Something I will never understand is the confidence that Christian apologists have in themselves when they brag about how many copies of the New Testament exist compared to other ancient writings. So? I’ve always thought. The more copies you have, the harder it is to know which one contains the original text that the author wrote. This is made embarrassingly clear when Ehrman tells us New Testament novices about Mill’s Apparatus, an edition of the Greek New Testament made by John Mill in 1707. Mill had taken an already existing 1550 edition of the text, compared it against about 100 other Greek manuscripts and other sources, and found that there were (at least) “some thirty thousand places of variation among the surviving witnesses.” Keep in mind that this was 300 years ago, and we now know of 5,700 Greek New Testament manuscripts. The discrepancies must be growing exponentially!

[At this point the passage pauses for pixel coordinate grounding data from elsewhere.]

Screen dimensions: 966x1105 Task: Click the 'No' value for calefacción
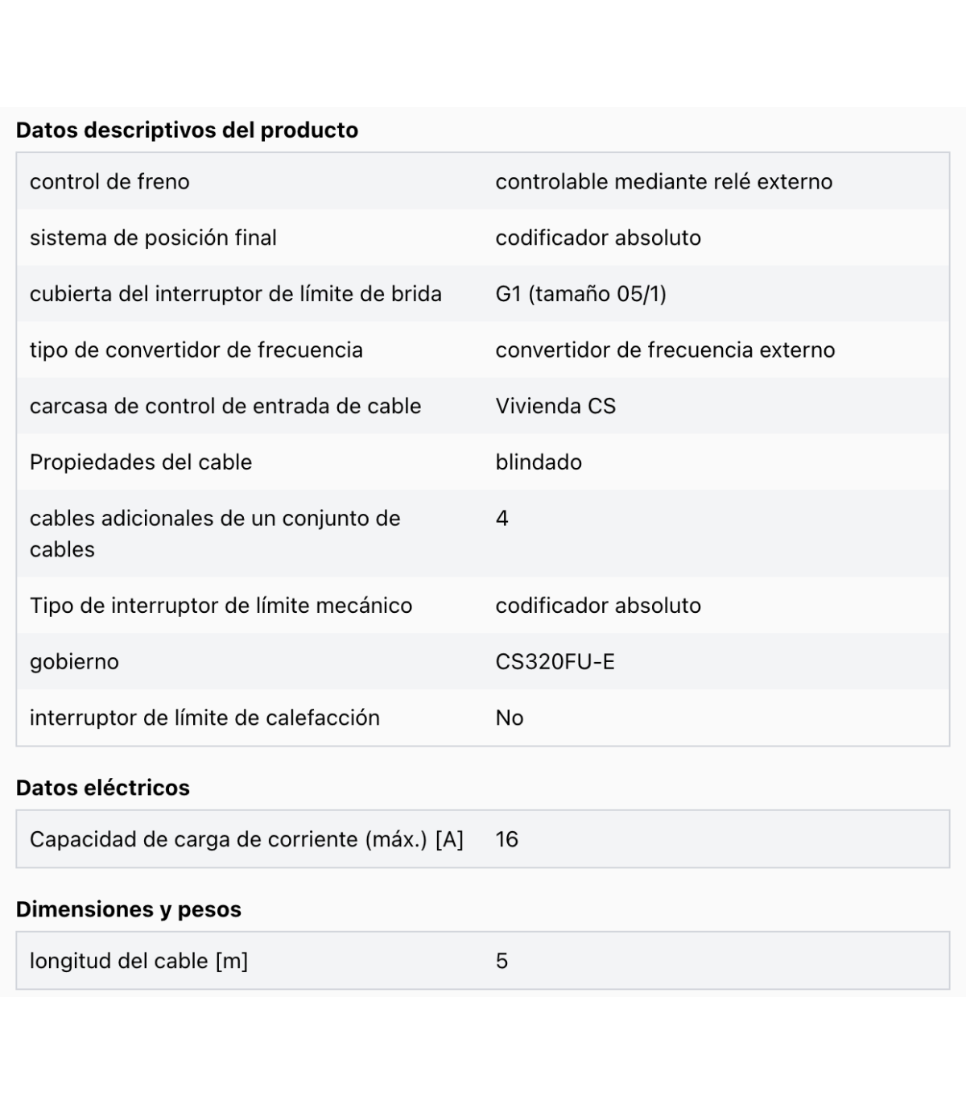coord(510,718)
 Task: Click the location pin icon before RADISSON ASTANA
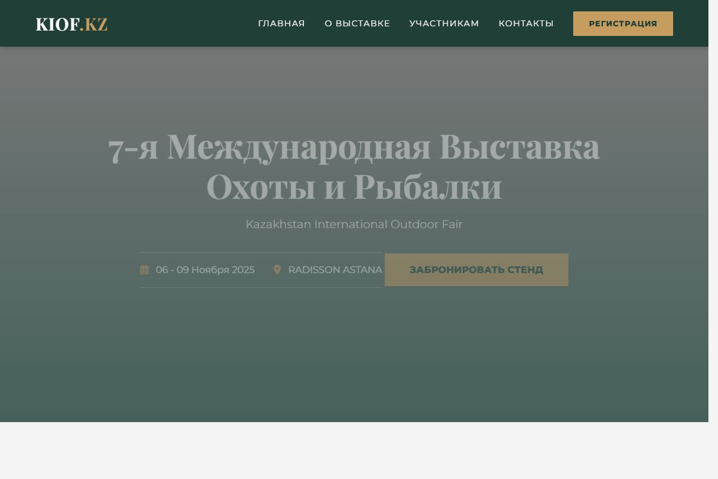278,269

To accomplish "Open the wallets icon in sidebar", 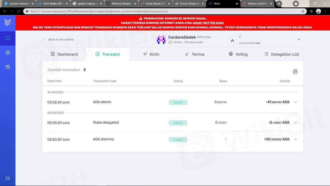I will pyautogui.click(x=8, y=38).
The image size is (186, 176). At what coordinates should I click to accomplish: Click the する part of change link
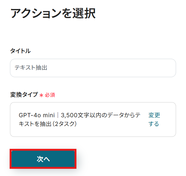point(154,124)
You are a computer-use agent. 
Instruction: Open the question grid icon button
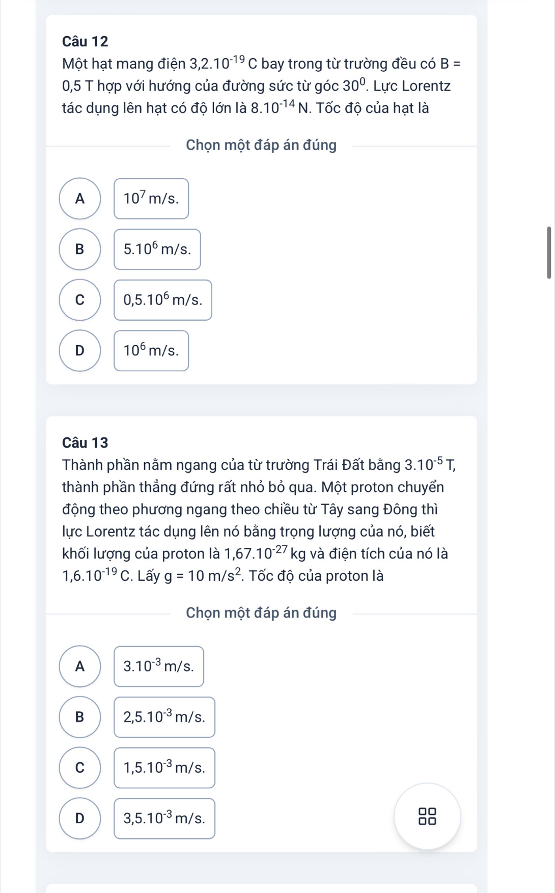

The feeling of “Why did they never teach me this in Sunday school?” only deepens from there. As the book progresses, Ehrman gets into more specific examples of gospel stories that most likely didn’t originally say what bibles today would have them say. For example, the author of Luke probably did not describe Jesus as “sweating drops of blood” in Chapter 22 of his gospel like modern bibles will tell you.
Even more striking for me was learning that what I had recited in church during communion for decades probably wan’t even written in the original gospel of Luke: “‘This is my body, which has been given for you; do this in remembrance of me’; And the cup likewise after supper, saying ‘this cup is the new covenant in my blood which is shed for you.'” We have reason to doubt everything except for “This is my body,” and reason to believe that this was added by scribes who wanted to emphasize that salvation comes specifically from Jesus’ death and resurrection.

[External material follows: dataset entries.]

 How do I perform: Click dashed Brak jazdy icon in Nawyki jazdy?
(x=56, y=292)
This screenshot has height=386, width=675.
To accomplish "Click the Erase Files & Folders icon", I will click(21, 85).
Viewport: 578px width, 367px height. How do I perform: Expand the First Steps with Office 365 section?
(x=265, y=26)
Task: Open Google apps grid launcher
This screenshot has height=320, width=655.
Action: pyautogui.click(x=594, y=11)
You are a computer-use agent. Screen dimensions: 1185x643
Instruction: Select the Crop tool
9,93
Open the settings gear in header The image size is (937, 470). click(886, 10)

There were dozens of other changes that Ehrman explains and gives reasoned arguments for, but I will leave that to him. I will just tell you now that I highly recommend this book, foremost to any and all Christians, and secondly to anyone who thinks they know what the bible says. It’s a pretty short and quick read, and I could tell it was aimed towards beginners who don’t know much about this yet (which was exactly what I was and am!). When I recommend it to Christians, it is because I think they ought to be educated about what they believe and not in an attempt to deconvert them. Most of the main players who you meet throughout the book are Christians trying to learn what their own holy book says. To this day, many skeptically scrutinizing textual critics are Christians. Of course, it’s different for everyone, and this could make you question the very basis of your faith. But hey, if that’s where the evidence leads, then who are we to deny history?